- Ich kenn keinen - Allein unter Heteros
- Directed by: Jochen Hick
- Screenplay by: Jochen Hick
- Produced by: Jochen Hick
- Cinematography: Jochen Hick Florian Koehler Jan Tilman Schade Klaus Wagner
- Edited by: Florian Koehler
- Release date: 2003;
- Running time: 99 min
- Country: Germany
- Language: German

= Talk Straight: The World of Rural Queers =

Talk Straight: The World of Rural Queers, originally titled Ich kenn keinen! - Allein unter Heteros, is a 2003 German documentary and semi-biographical film written and directed by Jochen Hick.
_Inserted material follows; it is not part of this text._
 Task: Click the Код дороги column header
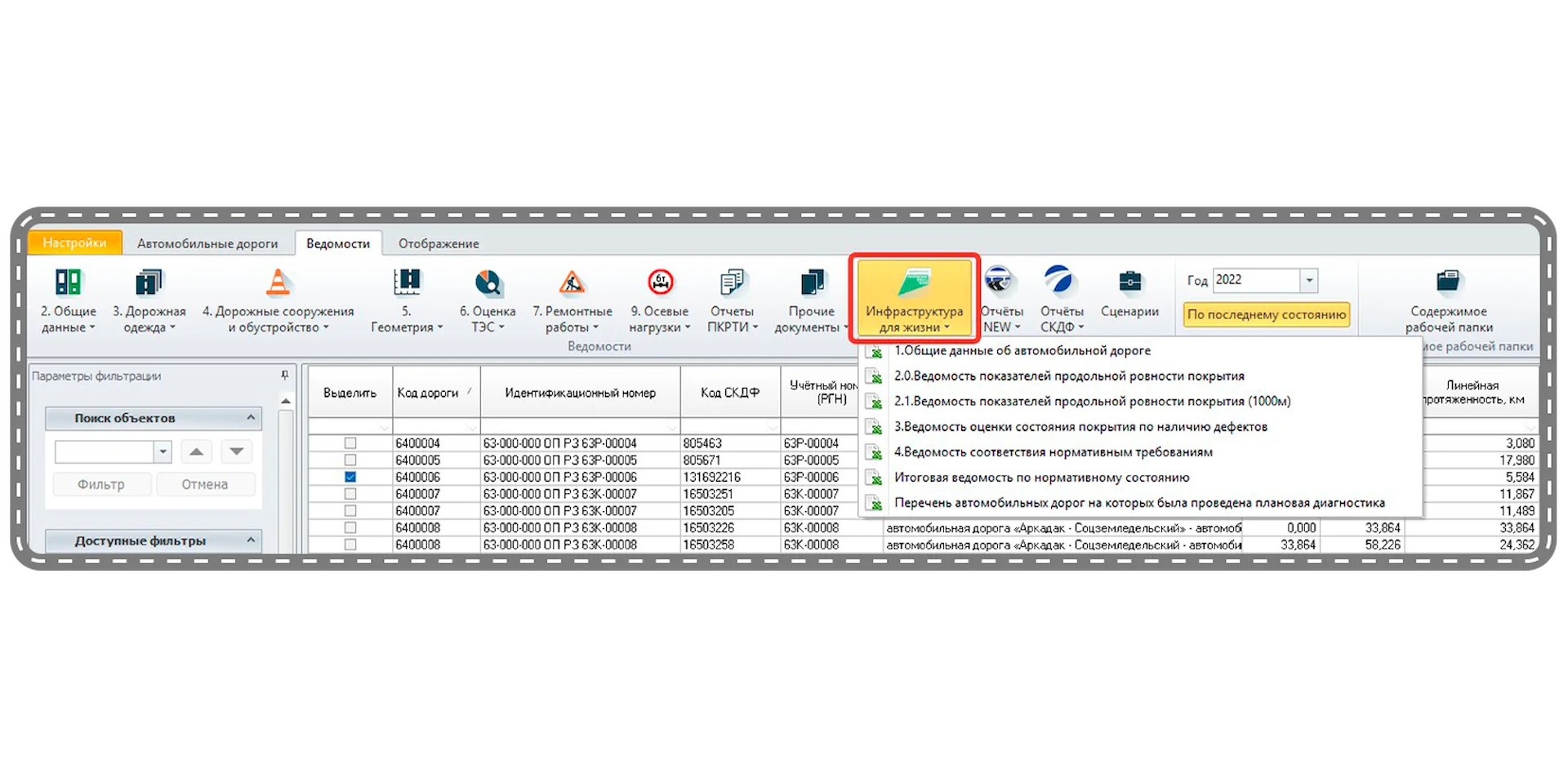point(428,393)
The film is set in Swabia, Germany, and follows the lives of four gay men, Hartmut, Richard, Stefan and Uwe.

==Plot==
The film explores the men's experiences and includes interviews with locals about how they feel about homosexuality.

==Context==
At the time that the film was written, homophobia had begun to substantially diminish in cities and metropolitan areas. Many German public figures at the time were beginning to openly identify as homosexual, and homosexuality was becoming generally more accepted in Germany. Gay men who lived in rural areas, by contrast, were more likely to face discrimination. Homophobic slurs remained in common use in rural areas, a fact which the film highlighted for many viewers. Hick succeeded in providing what would later become a historically significant insight into the suffering of gay men living in rural Germany.

==Reception==
Dennis Harvey of Variety wrote, "Funny, poignant and charming docu belies English title’s implied narrow focus to deliver a much looser appreciation of some quirky, semi-isolated gay men, the still largely homo-oblivious rural world they live in, various social networks/personal escape valves and life in general".

The film won the Teddy Award in 2003 for Best Documentary at the Berlin International Film Festival.